Records of documents and screenshots with pointing entries
Start

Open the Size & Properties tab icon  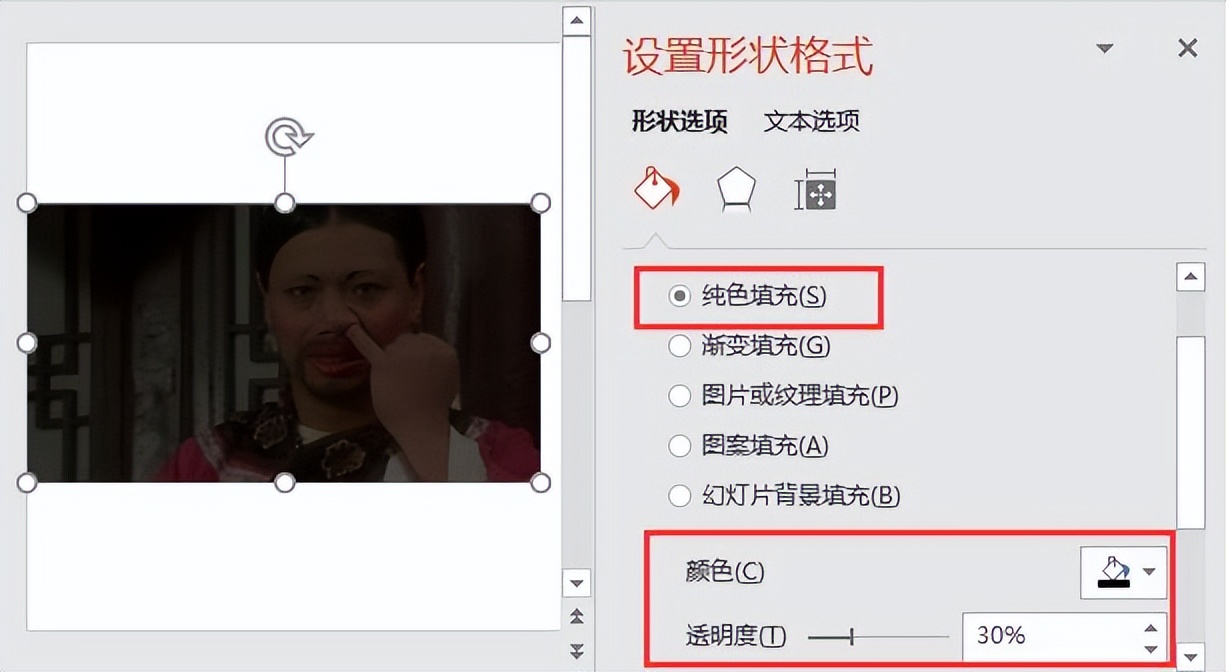815,189
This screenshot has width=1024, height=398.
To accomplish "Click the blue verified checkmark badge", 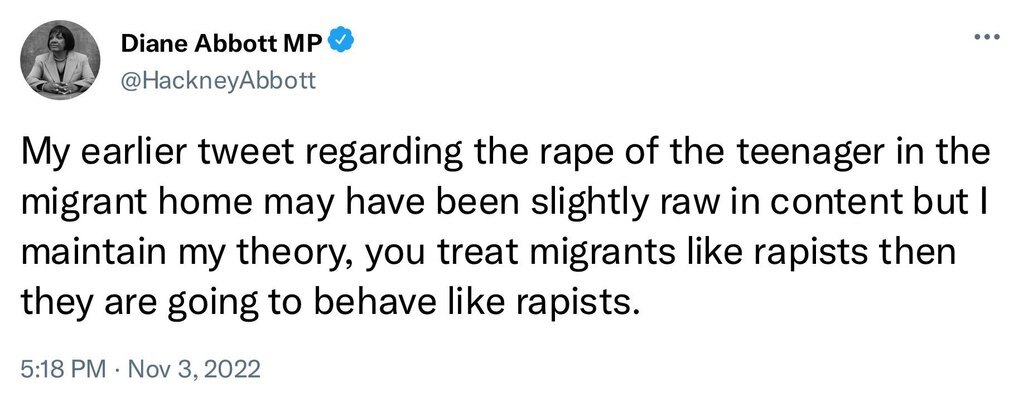I will click(340, 42).
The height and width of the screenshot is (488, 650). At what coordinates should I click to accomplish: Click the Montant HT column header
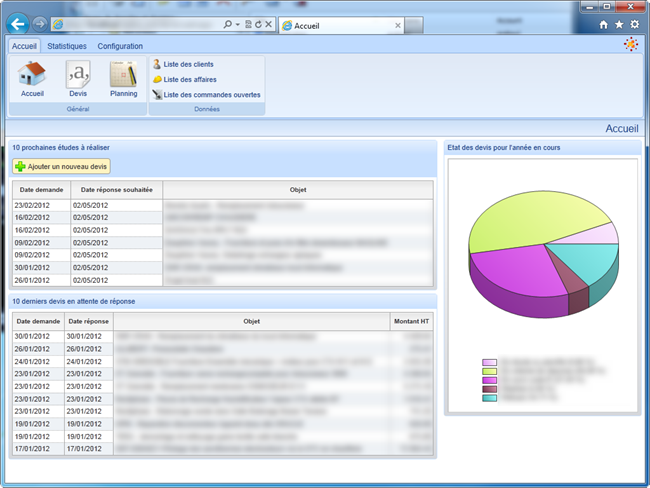click(x=410, y=321)
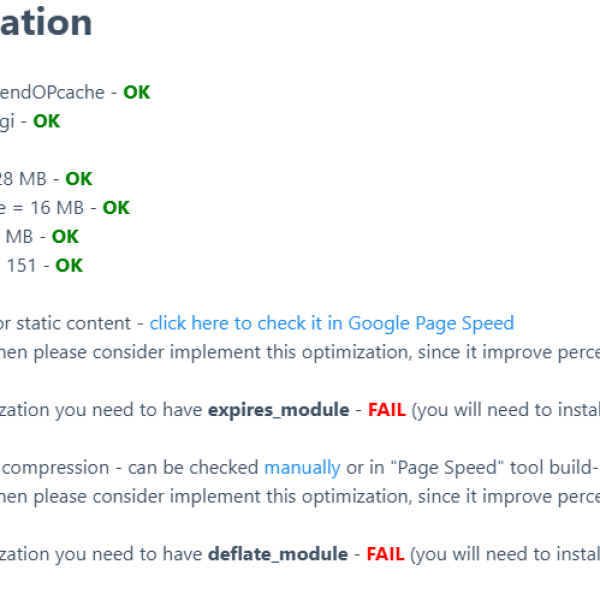Click the 151 value text
This screenshot has width=600, height=600.
tap(24, 265)
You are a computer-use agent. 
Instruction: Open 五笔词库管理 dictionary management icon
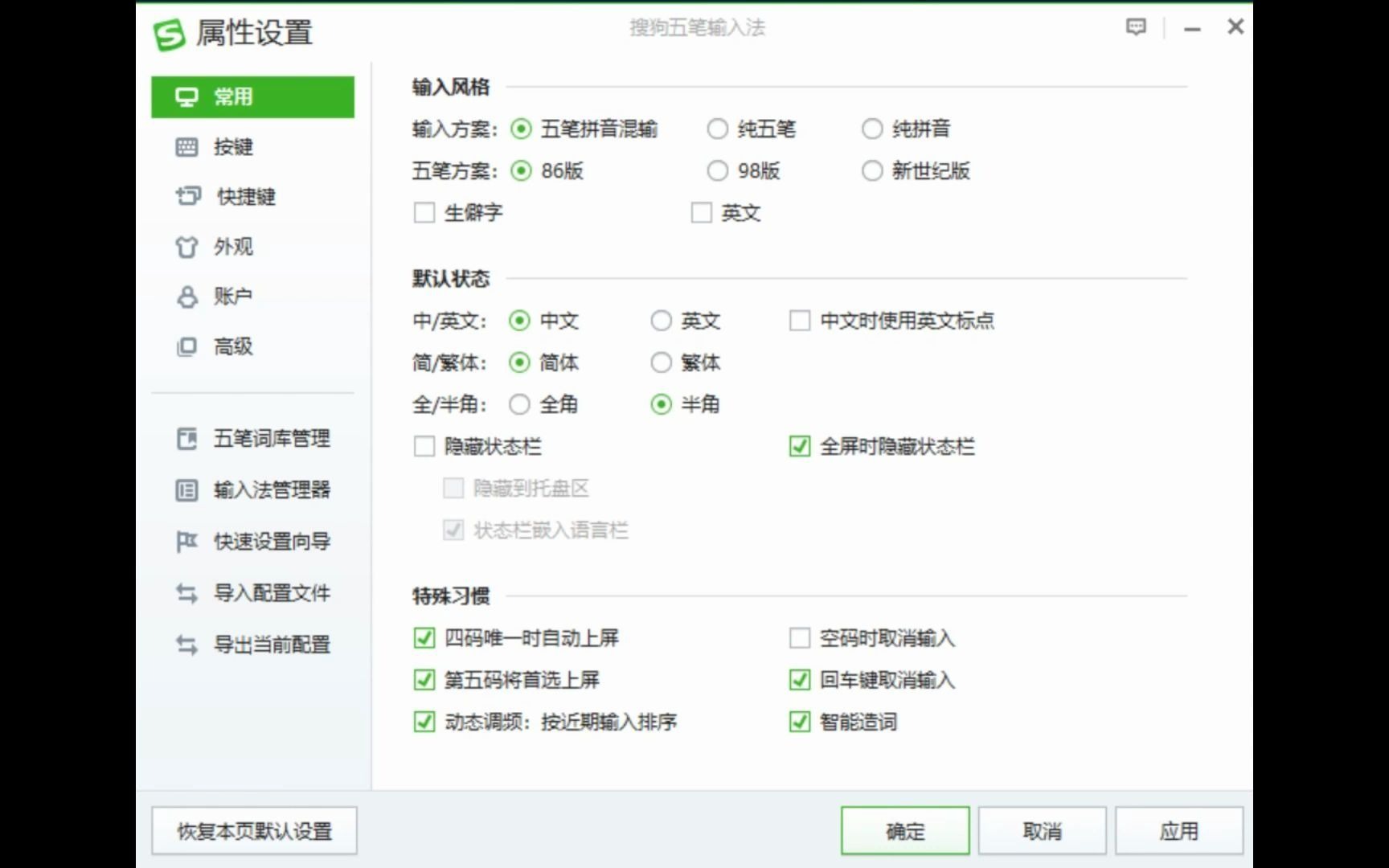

End

Stated exercise:
Identify every line in the records that contains the string "width", where case counts, and copy each of those lines.

Result for this task:
This screenshot has width=1024, height=398.
The height and width of the screenshot is (488, 650). At what coordinates should I click to accomplish: Click the Montant HT column header
This screenshot has width=600, height=600.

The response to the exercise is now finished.